§ Study text:
◇ ◇ ◇ ◇

Experimentation Project

Title Mining Mice
Student 1 or 2 students
Supervisor Arno Siebes
ECTS 7.5 or 15
Related Course(s) Advanced Data Mining
Description

The relation between the phenotype (what you can see) and the genotype (the genetic make-up) of a species is one of the holy grails of life science research. For example, what is the relation between the genotype of a mouse and its behaviour such as fear and depression?

To study this, the research group "Emotion and Cognition" of the Faculty of Veterinary Sciences uses a so-called PhenoLab and different strains of mice. In the PhenoLab, a mouse is automatically and continiously observed. The measurements include, e.g., the position of the mouse, but also the experimental condition is registered. Since the different strains of mice differ in their genotype, these streams of measurements should allow to answer questions relating genotype and behaviour.

The amount of data generated is huge: many millions of data points. Moreover, the relation between the data and the questions is indirect. You don't measure whether the mouse is happy or not, you measure how it moves. In other words, answering the questions is a problem area in which data mining should be able to help.

The goal of this experimentation project is to see whether this is true or not: can data mining help? For this we will use real data from the experiments. It seems reasonable to start by looking for (frequent) patterns in the movements of the mouse. These patterns can then be used as features for further analysis.

This experimentation project is very much a real world data miners experience.
The veterinarians do want answers to their questions and are therefore not only sharing their data, but they will also invest their time in helping us along. Better then usual: they are also knowledgeable about data mining. In other words, the problems will be studied in a multi-disciplinary setting.

Special Note Clearly, the student who will perform this experimentation project will have to have followed a data mining course. You don't have to know about genes, mice or behaviour. Some interest in the problem area, on the other hand, seems indispensible.

◇ ◇ ◇ ◇

§ Data supplied:
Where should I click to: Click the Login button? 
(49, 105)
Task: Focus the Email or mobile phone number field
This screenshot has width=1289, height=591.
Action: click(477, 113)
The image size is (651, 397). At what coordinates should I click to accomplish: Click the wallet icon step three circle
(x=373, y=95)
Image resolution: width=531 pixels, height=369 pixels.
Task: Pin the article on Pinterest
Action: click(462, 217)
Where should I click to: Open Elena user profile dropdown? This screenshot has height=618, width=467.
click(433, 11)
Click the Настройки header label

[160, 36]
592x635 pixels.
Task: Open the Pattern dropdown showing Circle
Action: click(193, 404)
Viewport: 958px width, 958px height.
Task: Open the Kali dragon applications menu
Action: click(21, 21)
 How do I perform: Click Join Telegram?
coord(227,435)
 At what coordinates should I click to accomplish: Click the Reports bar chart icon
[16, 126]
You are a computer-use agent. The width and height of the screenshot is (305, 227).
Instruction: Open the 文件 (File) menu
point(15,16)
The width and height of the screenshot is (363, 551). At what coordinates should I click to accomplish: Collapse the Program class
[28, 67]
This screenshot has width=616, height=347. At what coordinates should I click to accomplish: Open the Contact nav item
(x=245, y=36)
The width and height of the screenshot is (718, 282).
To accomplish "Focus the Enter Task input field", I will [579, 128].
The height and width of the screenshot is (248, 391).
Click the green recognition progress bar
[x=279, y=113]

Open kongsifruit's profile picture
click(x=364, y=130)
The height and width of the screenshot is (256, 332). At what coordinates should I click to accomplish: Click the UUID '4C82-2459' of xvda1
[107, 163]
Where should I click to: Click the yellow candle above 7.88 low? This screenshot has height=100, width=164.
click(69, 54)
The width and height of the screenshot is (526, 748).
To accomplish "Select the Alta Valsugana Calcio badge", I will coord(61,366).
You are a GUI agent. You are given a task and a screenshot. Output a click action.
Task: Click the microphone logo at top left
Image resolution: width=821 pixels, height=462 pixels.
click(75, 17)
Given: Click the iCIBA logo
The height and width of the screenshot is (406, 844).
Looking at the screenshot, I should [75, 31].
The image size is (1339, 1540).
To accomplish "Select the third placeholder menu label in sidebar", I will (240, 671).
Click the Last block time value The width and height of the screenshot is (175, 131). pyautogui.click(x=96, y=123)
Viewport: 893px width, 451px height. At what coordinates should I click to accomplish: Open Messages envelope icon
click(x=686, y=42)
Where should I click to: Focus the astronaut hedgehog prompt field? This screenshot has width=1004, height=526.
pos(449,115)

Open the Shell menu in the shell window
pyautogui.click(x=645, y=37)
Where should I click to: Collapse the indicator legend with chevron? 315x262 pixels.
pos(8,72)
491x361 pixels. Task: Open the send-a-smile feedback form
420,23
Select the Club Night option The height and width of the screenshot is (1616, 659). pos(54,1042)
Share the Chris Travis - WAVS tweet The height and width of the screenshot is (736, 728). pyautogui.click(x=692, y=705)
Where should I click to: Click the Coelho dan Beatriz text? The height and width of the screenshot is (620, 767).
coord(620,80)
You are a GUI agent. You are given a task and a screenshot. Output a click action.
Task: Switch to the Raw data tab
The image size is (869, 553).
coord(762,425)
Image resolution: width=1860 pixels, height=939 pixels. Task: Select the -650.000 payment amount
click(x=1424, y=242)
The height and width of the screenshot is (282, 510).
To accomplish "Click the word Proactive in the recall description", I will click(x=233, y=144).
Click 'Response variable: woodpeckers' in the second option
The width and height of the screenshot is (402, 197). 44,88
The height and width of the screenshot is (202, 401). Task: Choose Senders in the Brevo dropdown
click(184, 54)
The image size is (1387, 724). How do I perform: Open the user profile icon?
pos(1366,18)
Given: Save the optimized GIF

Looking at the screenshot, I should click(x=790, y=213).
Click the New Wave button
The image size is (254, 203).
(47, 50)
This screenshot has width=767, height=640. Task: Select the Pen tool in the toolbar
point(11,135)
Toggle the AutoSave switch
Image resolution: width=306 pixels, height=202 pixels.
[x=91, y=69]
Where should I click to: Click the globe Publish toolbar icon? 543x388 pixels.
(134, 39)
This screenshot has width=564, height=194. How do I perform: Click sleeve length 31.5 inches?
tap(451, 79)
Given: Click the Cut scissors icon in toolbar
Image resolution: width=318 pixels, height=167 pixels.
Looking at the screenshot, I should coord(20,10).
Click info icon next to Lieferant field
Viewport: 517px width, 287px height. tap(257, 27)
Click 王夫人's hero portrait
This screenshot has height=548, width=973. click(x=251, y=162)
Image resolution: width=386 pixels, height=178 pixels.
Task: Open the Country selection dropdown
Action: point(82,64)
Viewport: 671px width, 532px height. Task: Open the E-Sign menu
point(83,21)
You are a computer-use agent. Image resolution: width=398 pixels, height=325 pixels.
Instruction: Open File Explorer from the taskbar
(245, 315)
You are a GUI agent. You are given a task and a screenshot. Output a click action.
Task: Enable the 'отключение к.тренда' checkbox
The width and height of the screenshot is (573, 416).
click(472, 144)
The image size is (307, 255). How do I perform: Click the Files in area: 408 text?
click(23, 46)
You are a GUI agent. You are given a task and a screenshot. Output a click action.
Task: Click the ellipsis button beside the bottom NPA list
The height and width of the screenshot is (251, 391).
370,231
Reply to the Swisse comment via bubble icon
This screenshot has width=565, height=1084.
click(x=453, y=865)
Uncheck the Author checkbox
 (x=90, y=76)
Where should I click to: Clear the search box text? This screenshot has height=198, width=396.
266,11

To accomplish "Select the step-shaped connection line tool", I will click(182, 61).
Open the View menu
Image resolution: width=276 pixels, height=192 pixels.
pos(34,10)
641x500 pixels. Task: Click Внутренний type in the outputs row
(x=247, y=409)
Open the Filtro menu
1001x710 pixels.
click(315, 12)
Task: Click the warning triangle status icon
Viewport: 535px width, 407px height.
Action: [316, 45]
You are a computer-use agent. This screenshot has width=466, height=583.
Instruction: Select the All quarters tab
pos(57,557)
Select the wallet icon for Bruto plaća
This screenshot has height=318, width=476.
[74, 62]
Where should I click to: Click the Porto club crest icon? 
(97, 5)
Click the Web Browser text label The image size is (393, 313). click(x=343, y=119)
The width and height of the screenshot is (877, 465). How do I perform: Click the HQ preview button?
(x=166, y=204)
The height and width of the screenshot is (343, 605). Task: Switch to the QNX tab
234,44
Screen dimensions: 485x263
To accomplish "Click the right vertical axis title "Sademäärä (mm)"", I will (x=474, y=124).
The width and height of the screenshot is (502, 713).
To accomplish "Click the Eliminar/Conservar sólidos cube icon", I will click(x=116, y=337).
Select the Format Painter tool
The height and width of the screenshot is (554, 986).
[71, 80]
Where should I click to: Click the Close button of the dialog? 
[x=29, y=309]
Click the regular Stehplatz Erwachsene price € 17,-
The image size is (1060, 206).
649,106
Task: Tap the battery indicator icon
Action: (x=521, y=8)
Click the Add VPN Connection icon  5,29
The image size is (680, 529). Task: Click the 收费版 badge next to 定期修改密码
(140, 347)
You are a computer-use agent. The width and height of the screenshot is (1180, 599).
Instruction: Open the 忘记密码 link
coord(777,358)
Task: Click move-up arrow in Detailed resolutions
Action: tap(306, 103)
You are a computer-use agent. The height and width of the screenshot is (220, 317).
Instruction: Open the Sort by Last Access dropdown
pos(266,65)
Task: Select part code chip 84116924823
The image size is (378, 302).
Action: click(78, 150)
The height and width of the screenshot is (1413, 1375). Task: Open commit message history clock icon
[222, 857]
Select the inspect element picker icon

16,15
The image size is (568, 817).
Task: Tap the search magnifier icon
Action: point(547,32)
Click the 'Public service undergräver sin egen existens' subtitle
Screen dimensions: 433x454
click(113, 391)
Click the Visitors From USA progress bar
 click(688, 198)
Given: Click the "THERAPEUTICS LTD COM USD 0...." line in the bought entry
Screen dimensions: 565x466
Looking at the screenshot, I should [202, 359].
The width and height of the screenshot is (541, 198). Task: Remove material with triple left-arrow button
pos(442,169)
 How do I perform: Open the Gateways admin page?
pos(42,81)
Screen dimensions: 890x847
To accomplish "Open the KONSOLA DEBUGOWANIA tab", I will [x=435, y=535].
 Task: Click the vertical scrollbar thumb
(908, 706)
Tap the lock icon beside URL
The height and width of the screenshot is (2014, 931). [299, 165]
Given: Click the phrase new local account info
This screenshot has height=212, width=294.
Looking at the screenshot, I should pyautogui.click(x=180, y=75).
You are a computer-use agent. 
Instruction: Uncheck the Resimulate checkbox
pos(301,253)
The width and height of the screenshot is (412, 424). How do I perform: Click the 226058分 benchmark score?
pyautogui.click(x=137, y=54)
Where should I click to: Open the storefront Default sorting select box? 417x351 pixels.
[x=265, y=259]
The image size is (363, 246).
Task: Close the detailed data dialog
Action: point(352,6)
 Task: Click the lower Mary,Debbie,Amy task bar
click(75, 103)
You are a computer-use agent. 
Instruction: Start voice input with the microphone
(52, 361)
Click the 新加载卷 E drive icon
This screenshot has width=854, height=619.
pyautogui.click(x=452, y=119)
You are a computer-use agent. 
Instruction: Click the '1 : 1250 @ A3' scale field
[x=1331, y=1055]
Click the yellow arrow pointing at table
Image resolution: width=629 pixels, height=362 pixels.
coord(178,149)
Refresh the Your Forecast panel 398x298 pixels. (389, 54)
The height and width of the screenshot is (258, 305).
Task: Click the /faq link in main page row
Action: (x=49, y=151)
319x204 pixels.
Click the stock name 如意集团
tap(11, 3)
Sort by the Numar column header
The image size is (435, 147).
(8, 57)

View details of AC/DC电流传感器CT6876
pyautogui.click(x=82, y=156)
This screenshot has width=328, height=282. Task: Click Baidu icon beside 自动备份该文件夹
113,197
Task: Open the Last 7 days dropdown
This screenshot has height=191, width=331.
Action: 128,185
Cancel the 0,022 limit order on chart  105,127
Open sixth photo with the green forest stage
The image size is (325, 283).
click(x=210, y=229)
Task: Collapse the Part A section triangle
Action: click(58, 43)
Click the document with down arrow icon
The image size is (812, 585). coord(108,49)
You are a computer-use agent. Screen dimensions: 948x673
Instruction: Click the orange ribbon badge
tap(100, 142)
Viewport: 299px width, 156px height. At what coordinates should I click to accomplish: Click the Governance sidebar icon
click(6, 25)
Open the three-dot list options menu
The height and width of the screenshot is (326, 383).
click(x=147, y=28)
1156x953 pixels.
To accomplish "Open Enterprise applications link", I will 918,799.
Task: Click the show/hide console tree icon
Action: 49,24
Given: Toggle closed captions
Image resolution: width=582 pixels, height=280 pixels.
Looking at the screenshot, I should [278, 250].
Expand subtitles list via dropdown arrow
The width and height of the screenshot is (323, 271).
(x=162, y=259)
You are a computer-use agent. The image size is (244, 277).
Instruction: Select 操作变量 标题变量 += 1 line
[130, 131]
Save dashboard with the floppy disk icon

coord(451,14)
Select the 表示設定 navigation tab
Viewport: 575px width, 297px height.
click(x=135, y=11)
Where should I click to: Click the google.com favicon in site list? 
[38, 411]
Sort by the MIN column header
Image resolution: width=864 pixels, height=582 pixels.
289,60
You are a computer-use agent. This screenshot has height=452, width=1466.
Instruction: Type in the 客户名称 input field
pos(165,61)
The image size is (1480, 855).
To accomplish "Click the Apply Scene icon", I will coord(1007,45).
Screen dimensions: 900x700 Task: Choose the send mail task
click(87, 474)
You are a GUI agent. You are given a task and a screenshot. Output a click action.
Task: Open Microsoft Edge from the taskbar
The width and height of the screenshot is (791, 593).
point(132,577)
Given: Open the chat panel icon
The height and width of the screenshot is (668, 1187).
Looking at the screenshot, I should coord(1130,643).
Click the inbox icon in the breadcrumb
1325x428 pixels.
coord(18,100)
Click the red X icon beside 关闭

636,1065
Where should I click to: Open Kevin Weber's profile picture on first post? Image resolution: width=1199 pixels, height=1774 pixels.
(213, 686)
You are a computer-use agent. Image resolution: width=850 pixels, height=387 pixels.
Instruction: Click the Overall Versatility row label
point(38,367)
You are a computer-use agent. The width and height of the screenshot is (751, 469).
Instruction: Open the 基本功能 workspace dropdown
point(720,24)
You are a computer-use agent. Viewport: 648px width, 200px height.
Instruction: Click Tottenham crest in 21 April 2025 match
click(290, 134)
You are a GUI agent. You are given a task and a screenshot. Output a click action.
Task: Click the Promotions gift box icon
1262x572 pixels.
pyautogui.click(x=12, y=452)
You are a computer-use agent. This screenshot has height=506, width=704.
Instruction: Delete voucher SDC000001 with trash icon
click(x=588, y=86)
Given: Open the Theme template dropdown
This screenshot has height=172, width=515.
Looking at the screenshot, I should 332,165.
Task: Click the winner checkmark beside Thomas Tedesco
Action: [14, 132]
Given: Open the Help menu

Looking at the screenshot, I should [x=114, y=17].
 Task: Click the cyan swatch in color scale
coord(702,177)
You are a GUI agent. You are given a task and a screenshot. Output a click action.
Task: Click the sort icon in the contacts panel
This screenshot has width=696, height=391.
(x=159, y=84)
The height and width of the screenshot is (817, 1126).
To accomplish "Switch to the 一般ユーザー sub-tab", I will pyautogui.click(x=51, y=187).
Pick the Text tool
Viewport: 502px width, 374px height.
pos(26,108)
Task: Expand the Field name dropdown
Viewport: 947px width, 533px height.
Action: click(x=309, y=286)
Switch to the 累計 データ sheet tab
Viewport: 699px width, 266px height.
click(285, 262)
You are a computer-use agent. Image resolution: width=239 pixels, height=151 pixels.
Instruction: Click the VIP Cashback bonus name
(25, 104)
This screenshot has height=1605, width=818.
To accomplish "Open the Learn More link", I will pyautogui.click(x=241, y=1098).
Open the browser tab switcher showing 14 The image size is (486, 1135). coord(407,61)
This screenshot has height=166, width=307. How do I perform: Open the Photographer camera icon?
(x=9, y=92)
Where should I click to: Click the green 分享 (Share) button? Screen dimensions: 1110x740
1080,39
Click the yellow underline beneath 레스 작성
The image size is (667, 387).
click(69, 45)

◇ ◇ ◇ ◇

§ Requirement: Who supervises the Mining Mice project? Please answer from the project description. The lines above are separate material, unrelated to the Mining Mice project description.

§ Answer box: Arno Siebes.